Tous ces soins du législateur à organiser les écoles et à
ouvrir aux professeurs la carrière des premières dignités de la loi, attestent
les progrès des sciences et l’état florissant des savants sous le règne de
Mohammed II. Il avait lui-même reçu une éducation distinguée, et ses lettres et
ses poésies lui valurent l’honneur d’être compté au nombre des poètes ottomans.

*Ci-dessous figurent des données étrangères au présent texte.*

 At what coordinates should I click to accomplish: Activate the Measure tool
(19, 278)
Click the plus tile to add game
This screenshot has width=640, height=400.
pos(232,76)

A dater de son règne, la charge de précepteur du sultan (khodja), qui
devait faire des lectures non seulement aux princes, mais au sultan lui-même,
devint un poste fixe affecté aux premiers dignitaires des oulémas. Une douzaine
des savants les plus distingués d’alors se succédèrent dans cette fonction,
depuis la jeunesse de Mohammed II jusqu’à la fin de son règne, attachés tant à
sa personne qu’à celle de son héritier présomptif Bayezid. De ce nombre furent
le mollah Kourani, le mollah Sirek, les savants Khodjazadé et Khatibzadé, et le
mathématicien Mirem Tschelebi. Un autre mathématicien et astronome,
Alikouschdji, accompagna Mohammed dans ses expéditions et écrivit, pendant la
campagne d’Ouzoun-Hasan, un traité d’astronomie intitulé: Fethiyé,
c’est-à-dire livre de la conquête. Cet ouvrage marque encore aujourd’hui
les limites auxquelles se sont arrêtés les progrès de l’astronomie chez les
Ottomans, depuis Mohammed II. Avant de monter sur le trône, Mohammed était en
correspondance avec les princes les plus éclairés de son époque, sous la
protection desquels florissaient les lettres et les savants. C’est ainsi qu’il
fut en rapport avec le petit-fils et l’arrière-petit-fils de Timour, avec
Baïsankor, frère d’Ouloubeg, et son fils Abdoullatif, que l’Europe connaît par
ses tables astronomiques, avec Djihanschah, prince de la dynastie du
Mouton-Noir, et Schirwanschah, souverain de Schirwan. Quelques-unes des lettres
de la Collection des écrits d’Etat de Féridoun sont peut-être de la main
du prince ottoman lui-même; nous sommes fondés à former cette conjecture, parce
que toutes les lettres de victoire, par lesquelles il notifia dans la suite les
conquêtes de Constantinople, de la Morée, de Kaffa et la défaite
d’Ouzoun-Hasan, au schah de Perse, au sultan d’Egypte, aux princes de Kastemouni
et de la Crimée, au schérif de la Mecque et au souverain de l’Indostan, portent
chacune dans une épigraphe le nom de son auteur, comme par exemple celui du mollah
Kourani ou du mollah Kérim. C’était deux savants qui rivalisaient, à cette
époque, dans l’art de la rédaction des lettres, avec leur contemporain,
Khodjaïdjihan, le modèle et le désespoir des auteurs épistolaires persans, et
vizir de Mohammed-Schah Behmen de l’Inde.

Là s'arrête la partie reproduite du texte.